Baca berita tanpa iklan. Gabung Kompas.com+

Dorong UMKM Manfaatkan Teknologi, Kadin: Jangan Sampai Stunting, Jadi Harus Naik Level

Kompas.com - 09/12/2022, 20:40 WIB

JAKARTA, KOMPAS.com - Pemerintah mendorong agar UMKM terus berkembang dengan memanfaatkan teknologi. Wakil Kepala Badan Riset dan Teknologi Kamar Dagang dan Industri (Kadin) Indonesia Angga Wira mengatakan, sekarang sudah masuk ke era di mana teknologi berkembang begitu pesat.

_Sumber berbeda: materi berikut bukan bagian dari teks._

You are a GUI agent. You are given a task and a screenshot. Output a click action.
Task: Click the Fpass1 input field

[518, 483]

Menurutnya, jangan sampai UMKM stunting, jadi harus naik level dengan mendapatkan kesempatan masuk ke rantai pasok (supply chain). Hal ini dapat dimulai dengan membiasakan para UMKM untuk melakukan riset dan development secara berkala pada usahanya.

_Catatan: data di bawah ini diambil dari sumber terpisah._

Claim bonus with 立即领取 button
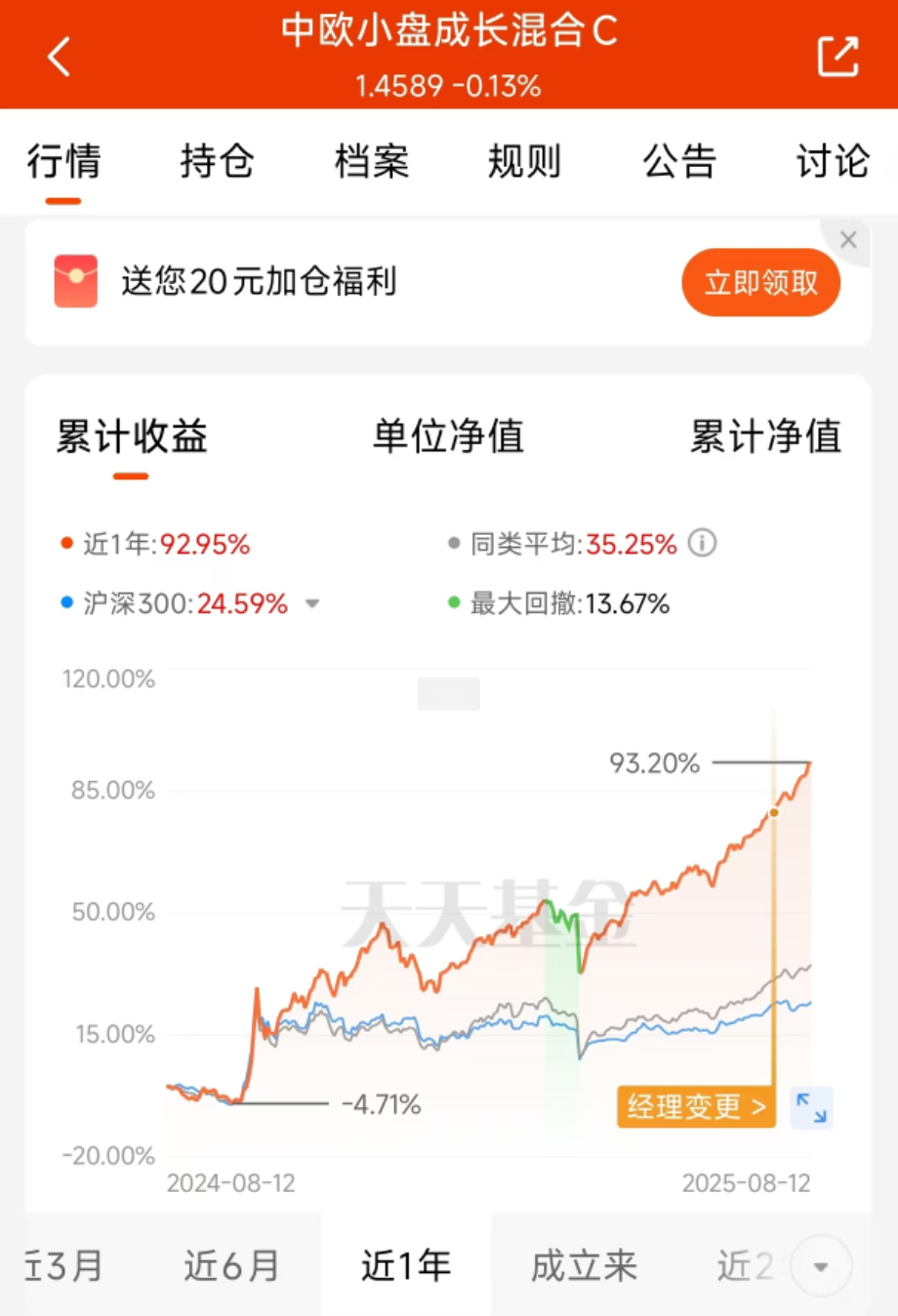The height and width of the screenshot is (1316, 898). point(761,282)
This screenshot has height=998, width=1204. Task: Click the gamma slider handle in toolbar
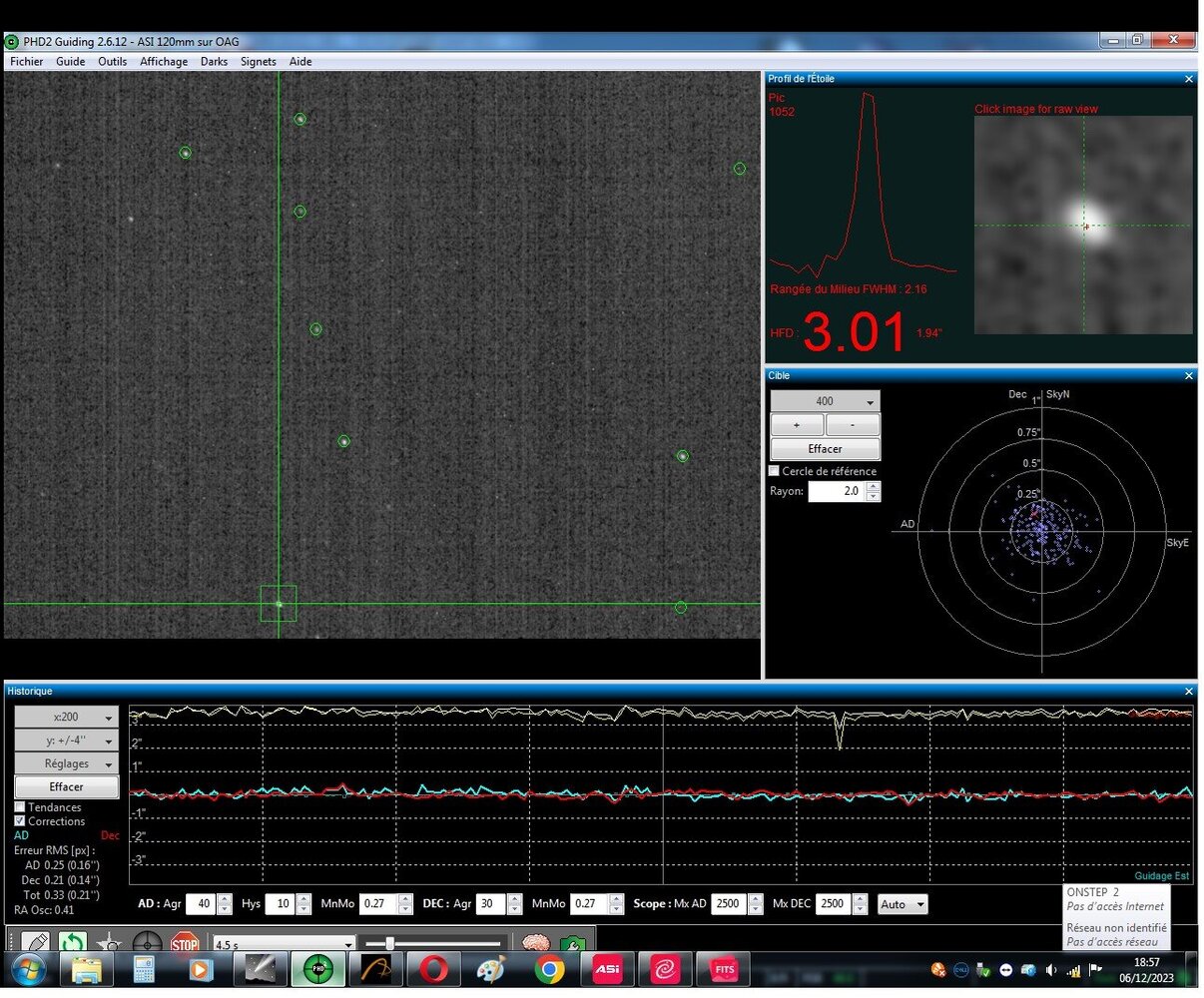tap(389, 943)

Sehingga akan memiliki pondasi kuat dalam menghadapi persaingan yang semakin ketat. Dorongan ini dia kemukakan dalam diskusi panel yang diadakan oleh Kementerian Investasi/Badan Koordinasi Penanaman Modal (BKPM).

Baca juga: Usaha Besar dan UMKM Teken 7 Kontrak Senilai Rp 143,84 Miliar

"Sekarang pemerintah sudah memberikan banyak insentif dan kemudahan bagi pelaku usaha dibandingkan saat saya memulai usaha di 15 tahun yang lalu. Jangan dilihat riset itu hal yang sulit. Bisa liat di YouTube, website, dan platform lain yang bisa diakses dari handphone, asalkan ada internet," ujarnya dikutip dalam siaran pers Kementerian Investasi, Jumat (9/12/2022).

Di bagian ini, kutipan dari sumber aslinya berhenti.